**Page extract**

Deep Learning on Databricks

Integrating with TensorFlow, Caffe, MXNet, and Theano

We are excited to announce the general availability of Graphic Processing Unit (GPU) and deep learning support on Databricks! This blog post will help users get started via a tutorial with helpful tips and resources, aimed at data scientists and engineers who need to run deep learning applications at scale.

What’s new?

Databricks now offers a simple way to leverage GPUs to power image processing, text analysis, and other machine learning tasks. Users can create GPU-enabled clusters with EC2 P2 instance types. Databricks includes pre-installed NVIDIA drivers and libraries, Apache Spark deployments configured for GPUs, and material for getting started with several popular deep learning libraries.

Our previous blog post on GPU Acceleration in Databricks provides more technical details on our GPU offering. It also contains example benchmarks showing how GPUs can be very cost-effective for machine learning, especially for the expensive computations required for deep learning.

This blog post provides a tutorial on how to get started using GPUs and deep learning in Databricks. We will walk through an example task of integrating Spark with TensorFlow in which we will deploy a Deep Neural Network to identify objects and animals in images.

Using deep learning with Apache Spark

Before diving into our tutorial, let’s discuss how users can take advantage of GPU instances and apply deep learning libraries on Databricks. Common workflows include:

  • Deploying models at scale: Deploy trained models to make predictions on data stored in Spark RDDs or DataFrames. In this blog post, we will deploy the famous Inceptionmodel for computer vision.

**Aim 1**
Could you write out the Databricks deep learning post, starting at "Databricks now offers" and stopping after "for deep learning."?

**Recorded data**
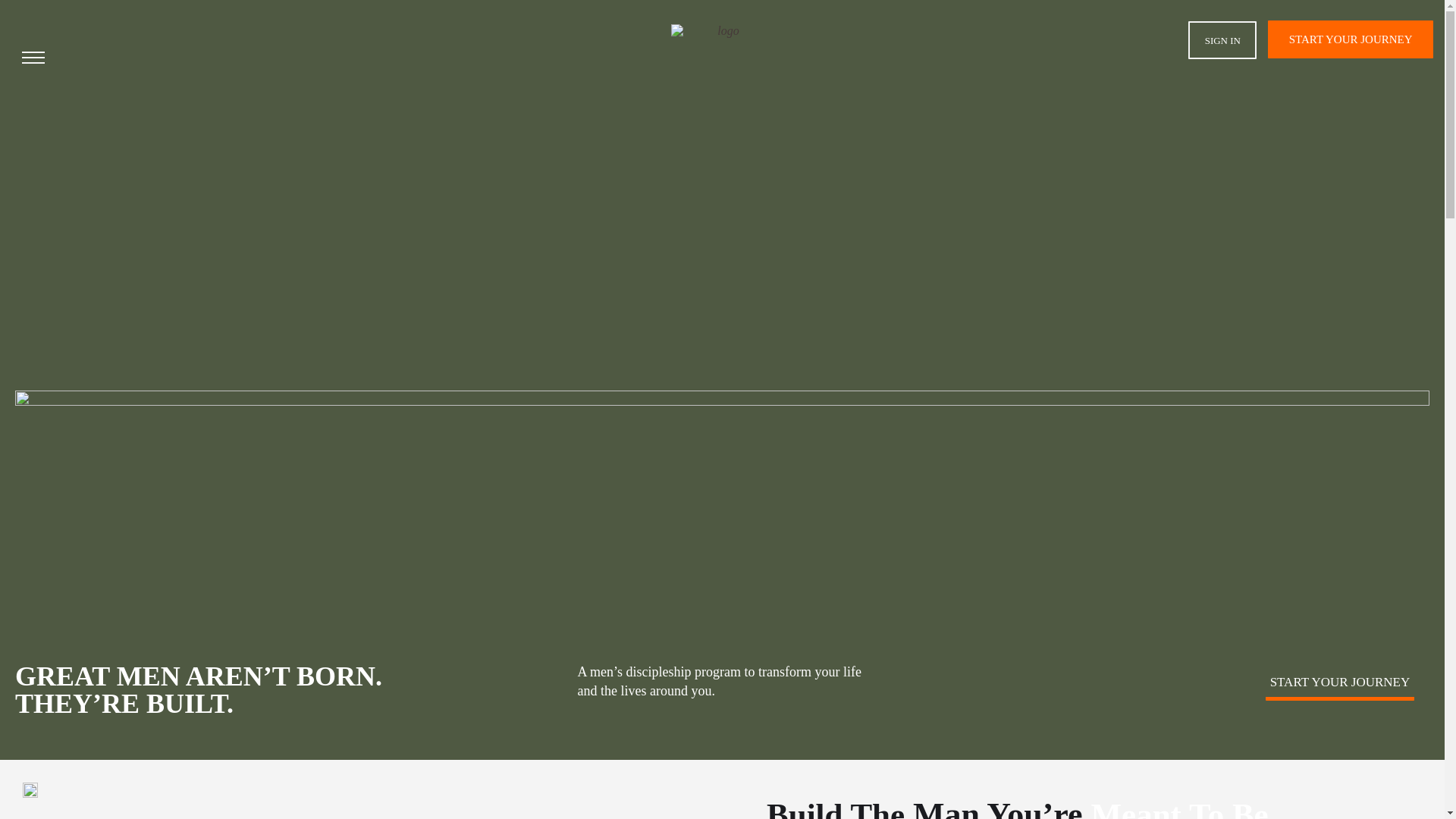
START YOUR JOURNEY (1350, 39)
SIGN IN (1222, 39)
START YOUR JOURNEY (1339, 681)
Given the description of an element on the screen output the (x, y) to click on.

* * *

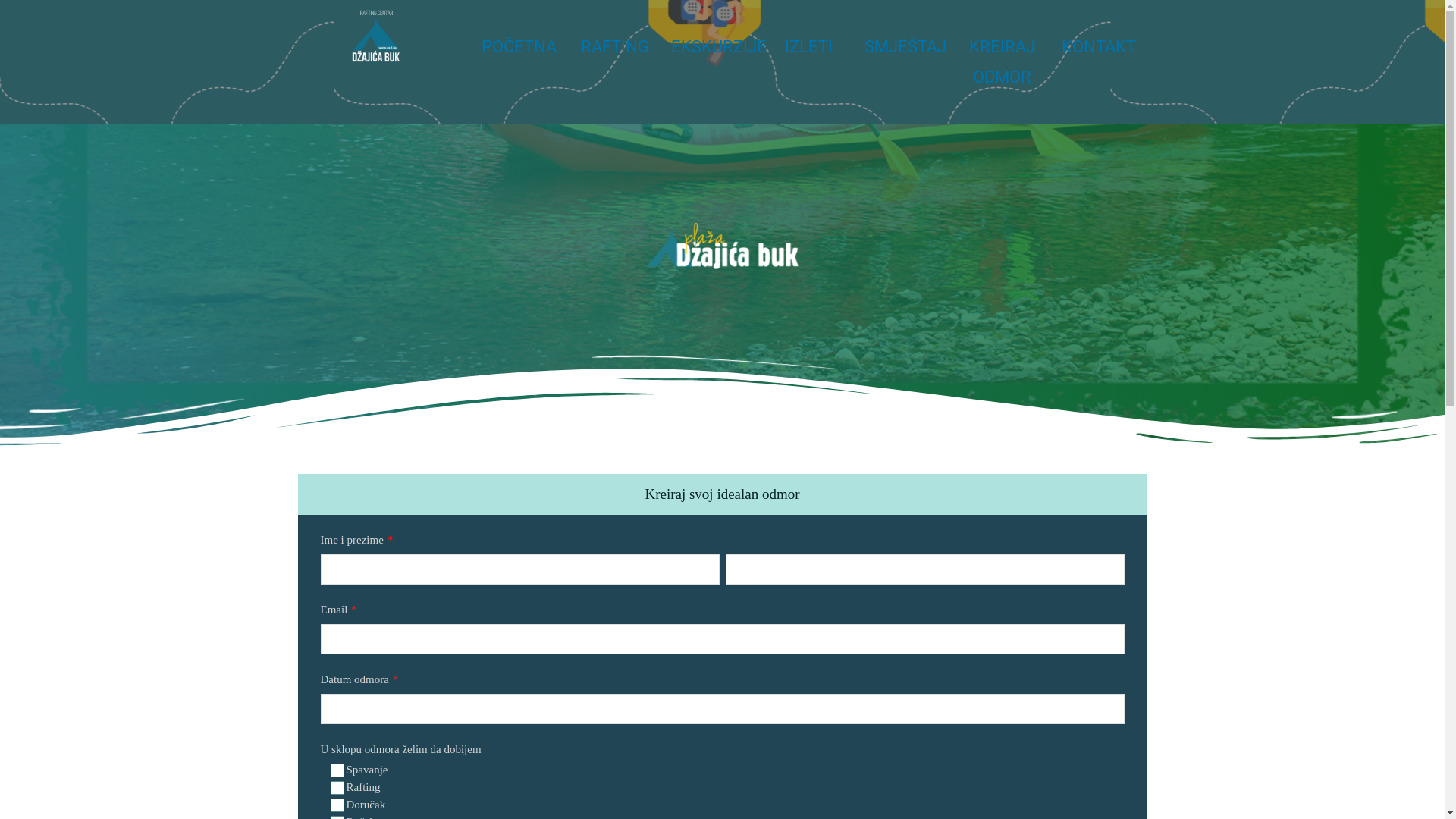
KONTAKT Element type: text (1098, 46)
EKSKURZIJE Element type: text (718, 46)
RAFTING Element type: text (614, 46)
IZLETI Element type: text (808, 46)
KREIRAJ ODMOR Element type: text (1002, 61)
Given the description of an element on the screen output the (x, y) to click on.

==

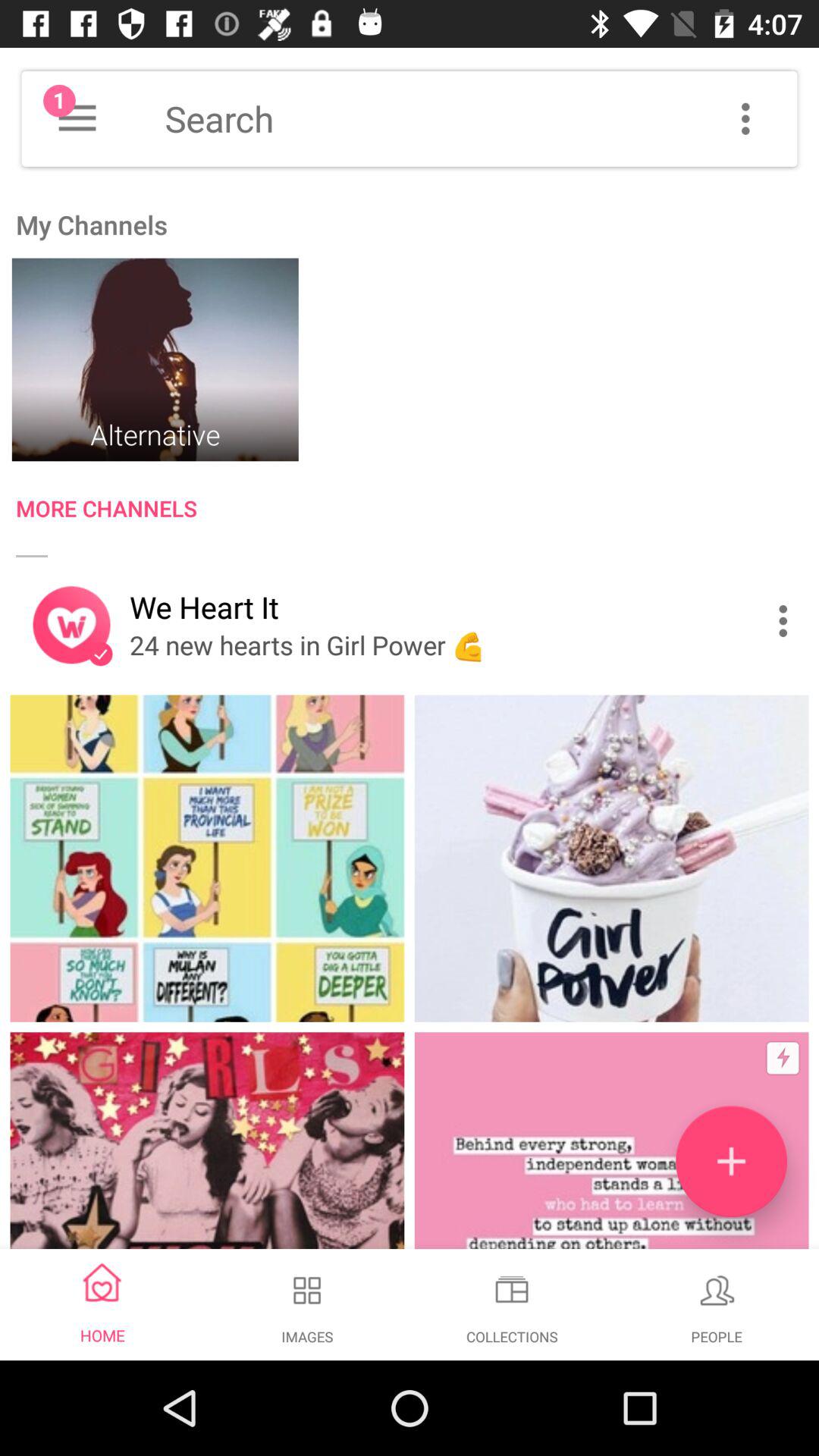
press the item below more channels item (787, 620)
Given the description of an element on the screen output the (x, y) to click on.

**Aim 2**
Which lines in the entries contain the string "type", matching case? Copy each of them.

**Correct result 1**
Databricks now offers a simple way to leverage GPUs to power image processing, text analysis, and other machine learning tasks. Users can create GPU-enabled clusters with EC2 P2 instance types. Databricks includes pre-installed NVIDIA drivers and libraries, Apache Spark deployments configured for GPUs, and material for getting started with several popular deep learning libraries.

Our previous blog post on GPU Acceleration in Databricks provides more technical details on our GPU offering. It also contains example benchmarks showing how GPUs can be very cost-effective for machine learning, especially for the expensive computations required for deep learning.

**Correct result 2**
KONTAKT Element type: text (1098, 46)
EKSKURZIJE Element type: text (718, 46)
RAFTING Element type: text (614, 46)
IZLETI Element type: text (808, 46)
KREIRAJ ODMOR Element type: text (1002, 61)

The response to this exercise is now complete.